According to this style of trading, an investor should ideally focus on fundamental analysis and actively seek companies with strong financials. By effectively utilizing value investing, an investor can accurately gauge the future prospects of the company. Since the strategy involves analyzing a company thoroughly before investing in it, it minimizes most risk factors and allows you to invest safely.
John Templeton was an American-British investor who was the mind behind the creation of the famous Templeton Growth Fund. The contrarian investing approach was one of the main trading strategies that he used for stock trading. In fact, he was quite well-known for his contrarian beliefs and activities.
The contrarian investing strategy requires an investor to go against the prevailing trend. For instance, if the market is trending downwards, an investor who adopts a contrarian approach would buy stocks instead of selling them. And once the investor buys the stocks, he would then be required to hold onto them for a few months or years and then sell them when they’re on a high.
Peter Lynch is a famous American investor who is renowned for beating the S&P 500 Index for around 11 years. He employed a wide range of trading strategies. The two main basic strategies that he employed all throughout his career were as follows.
1. Pick up stocks that you understand: According to this strategy, an investor should invest in a company only if he is able to understand its core business. This way, the investor would be able to accurately analyze where the company stands and what the future growth prospects are.
2. Always do your research: Research is an important part of the trading and investment process.

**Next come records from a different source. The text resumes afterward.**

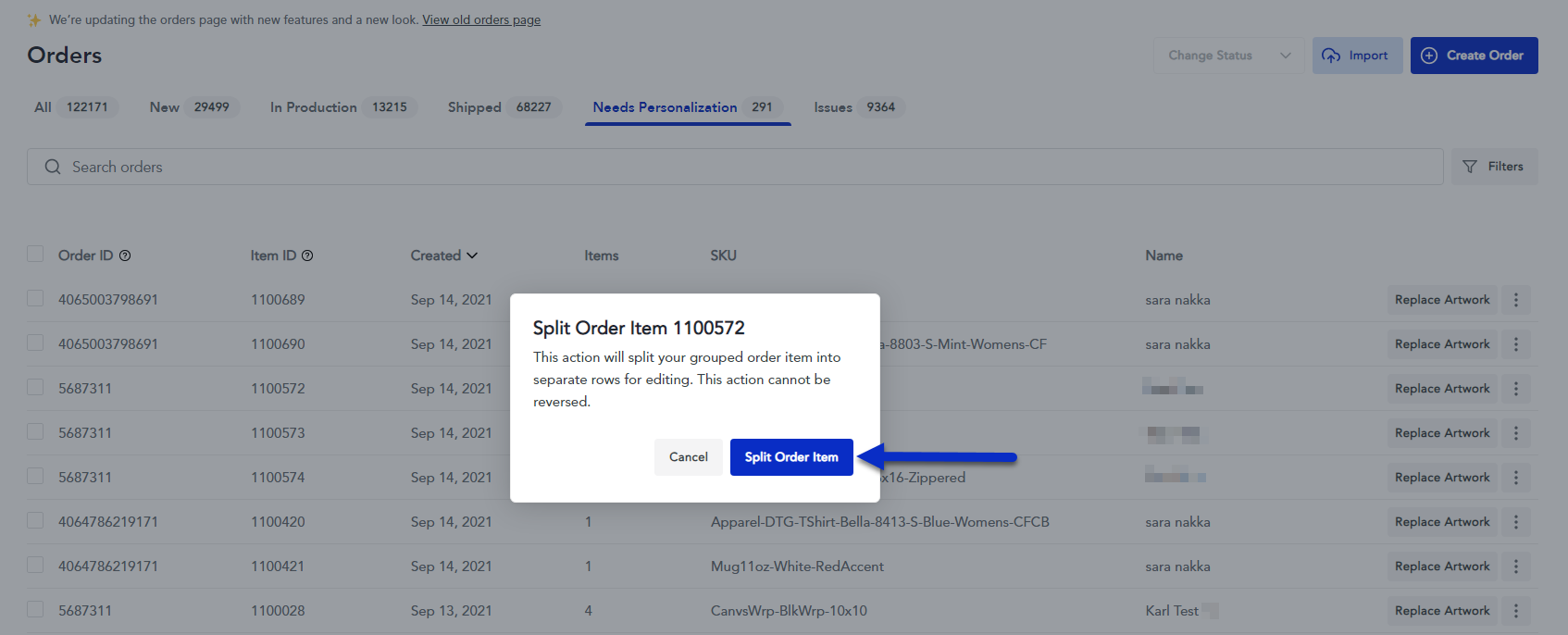1568x635 pixels.
Task: Click the Item ID help question icon
Action: 307,255
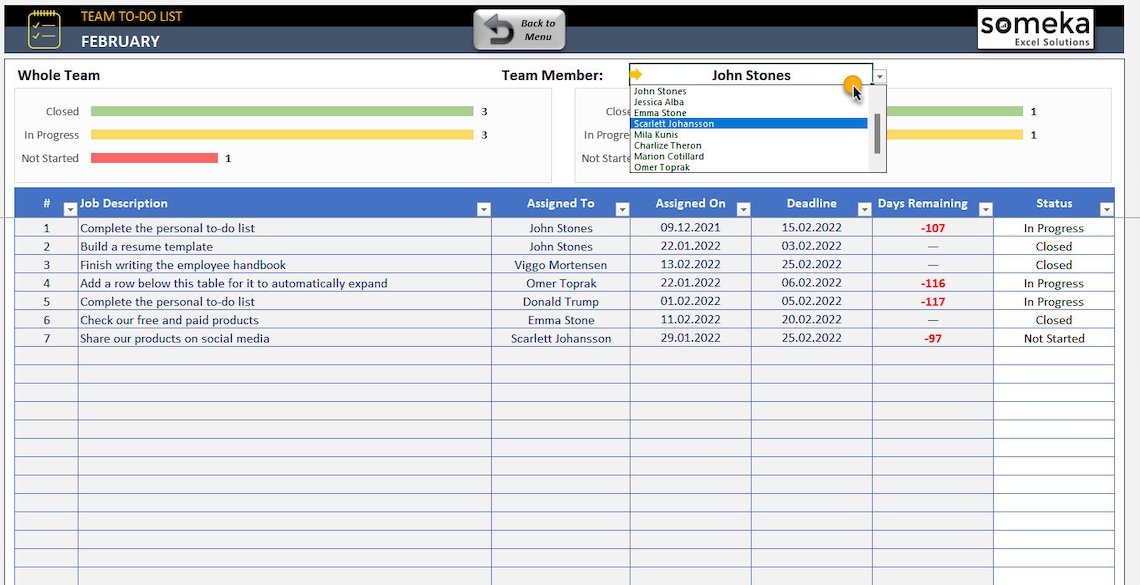Select the Donald Trump cell in row 5

[561, 301]
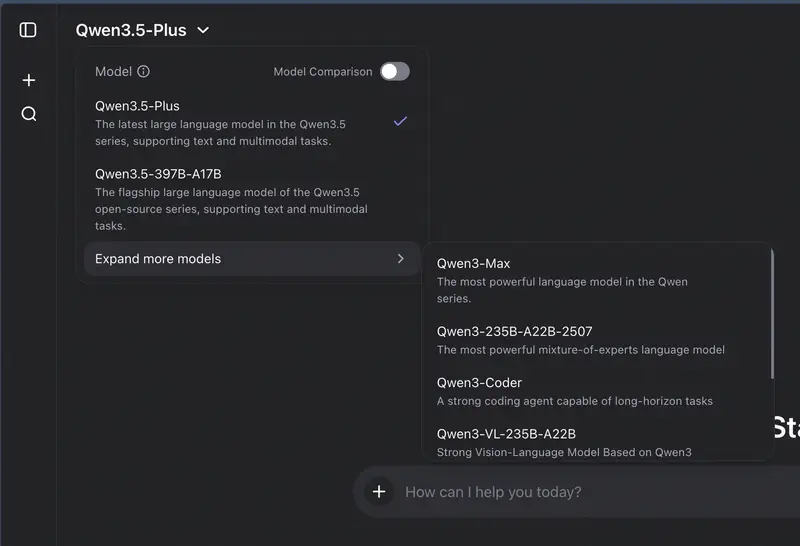Open the Qwen3.5-Plus model selector dropdown

point(131,30)
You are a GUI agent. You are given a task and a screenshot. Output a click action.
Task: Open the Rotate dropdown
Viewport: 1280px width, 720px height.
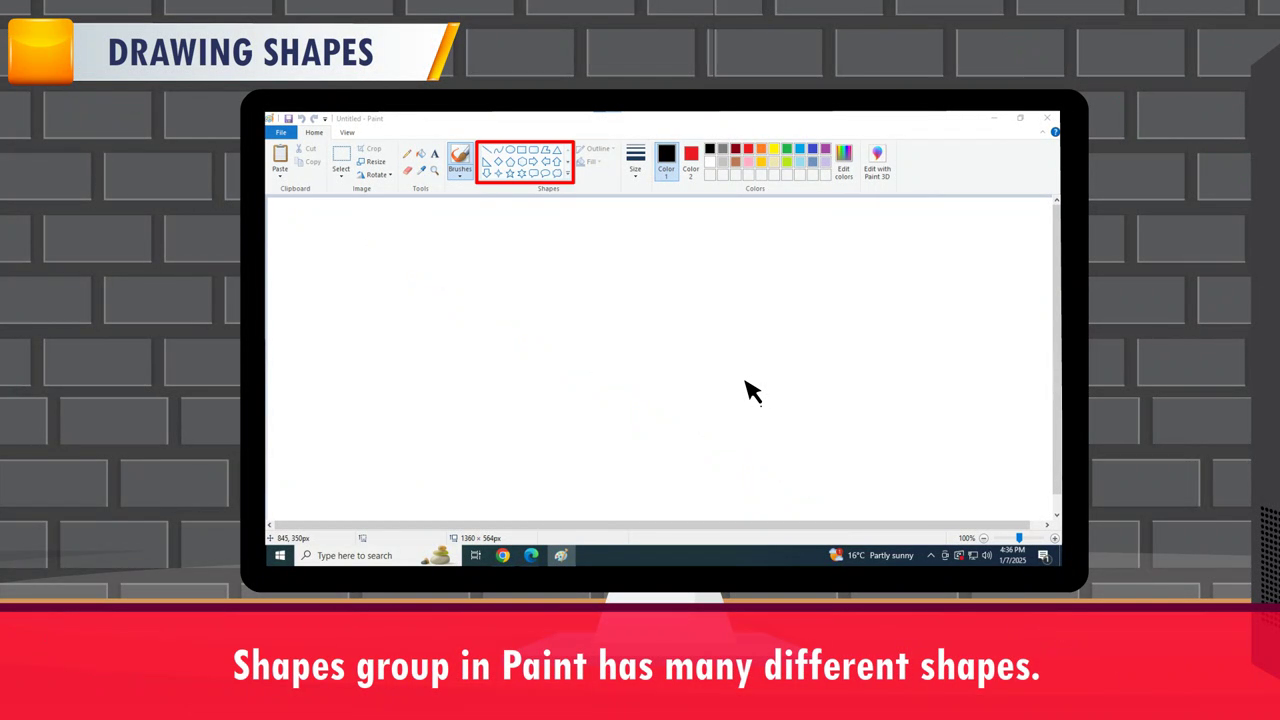375,175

Irrespective of how attractive a company looks on the outside, an investor should always do adequate and in-depth research into the financials and other aspects of a company before investing in it.
Warren Buffet is arguably the most famous, influential, and recognizable investors in the world. Through his company Berkshire Hathaway, Buffet has invested in many companies which have gone on to become multi-billion dollar corporations. One of the many trading strategies he champions involves investing in equity index funds.
According to this strategy, an investor stands to gain in the long-run by investing in mutual funds that closely track the broad market indices. This way, the investor enjoys a portfolio with diversified risk, thereby increasing the chances of earning profits.
Fondly known as the “Warren Buffet of India”, Rakesh Jhunjhunwala is a prolific Indian investor who is currently the nation’s 48th richest person. The main trading strategy that Rakesh Jhunjhunwala employs when picking up a stake in a company is the ‘buy and hold’ approach.
As per this approach, an investor buys a stock and holds it with a long-term view. This approach is a more passive form of investment and doesn’t require the investor to constantly check the performance of his portfolio. Since the stock is held with a long-term view, the price movements and volatility that the share experiences in the short-term would not be much of a concern to the investor.
As you’ve already read before, not every trading strategy works for everybody. While these approaches might have worked for these famous investors, it might not guarantee results. Therefore, it is highly important to conduct a thorough analysis on the various trading strategies to determine the one that fits your needs and requirements. To safeguard your investment capital, it is always a good idea to backtest your stock trading strategies before actually implementing it.